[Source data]

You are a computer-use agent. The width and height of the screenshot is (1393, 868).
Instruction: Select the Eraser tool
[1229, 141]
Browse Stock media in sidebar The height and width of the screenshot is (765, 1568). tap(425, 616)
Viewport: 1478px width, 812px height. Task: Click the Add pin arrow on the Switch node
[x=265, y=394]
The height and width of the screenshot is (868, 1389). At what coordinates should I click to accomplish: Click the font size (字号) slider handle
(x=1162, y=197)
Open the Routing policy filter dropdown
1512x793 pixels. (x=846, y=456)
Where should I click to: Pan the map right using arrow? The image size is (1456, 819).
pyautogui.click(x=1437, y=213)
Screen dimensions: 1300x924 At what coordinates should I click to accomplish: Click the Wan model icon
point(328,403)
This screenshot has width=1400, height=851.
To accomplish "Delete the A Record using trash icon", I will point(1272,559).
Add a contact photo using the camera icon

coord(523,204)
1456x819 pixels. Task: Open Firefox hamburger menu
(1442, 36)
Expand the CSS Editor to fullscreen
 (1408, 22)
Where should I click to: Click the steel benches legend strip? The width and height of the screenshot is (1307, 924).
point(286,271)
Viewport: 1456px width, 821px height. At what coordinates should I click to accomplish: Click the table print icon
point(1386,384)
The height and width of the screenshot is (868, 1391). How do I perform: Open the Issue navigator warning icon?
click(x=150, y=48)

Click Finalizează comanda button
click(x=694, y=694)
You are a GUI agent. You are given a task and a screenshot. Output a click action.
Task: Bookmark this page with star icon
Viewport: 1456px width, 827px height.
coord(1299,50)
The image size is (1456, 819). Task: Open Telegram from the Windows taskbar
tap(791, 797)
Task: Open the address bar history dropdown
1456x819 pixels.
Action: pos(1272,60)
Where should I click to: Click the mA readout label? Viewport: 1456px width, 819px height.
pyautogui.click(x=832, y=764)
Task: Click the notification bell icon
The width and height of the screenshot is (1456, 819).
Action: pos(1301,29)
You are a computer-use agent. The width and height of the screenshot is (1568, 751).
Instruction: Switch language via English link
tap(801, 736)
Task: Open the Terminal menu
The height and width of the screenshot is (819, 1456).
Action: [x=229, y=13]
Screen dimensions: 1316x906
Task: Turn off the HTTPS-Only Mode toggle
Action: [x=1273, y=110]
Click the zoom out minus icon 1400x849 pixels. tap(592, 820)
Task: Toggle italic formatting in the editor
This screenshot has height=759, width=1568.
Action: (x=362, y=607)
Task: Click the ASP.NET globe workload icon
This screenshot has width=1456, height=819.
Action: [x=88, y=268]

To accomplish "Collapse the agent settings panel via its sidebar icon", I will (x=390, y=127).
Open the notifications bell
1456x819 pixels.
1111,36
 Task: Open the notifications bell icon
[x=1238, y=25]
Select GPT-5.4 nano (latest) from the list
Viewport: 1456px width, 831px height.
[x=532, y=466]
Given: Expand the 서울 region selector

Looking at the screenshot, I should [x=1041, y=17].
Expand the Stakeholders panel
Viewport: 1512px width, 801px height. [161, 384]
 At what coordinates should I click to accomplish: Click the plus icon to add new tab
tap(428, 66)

#### PROBLEM DESCRIPTION
The answer must be a single number: how many lines in the records above contain the word "sidebar".

#### EXERCISE ANSWER
2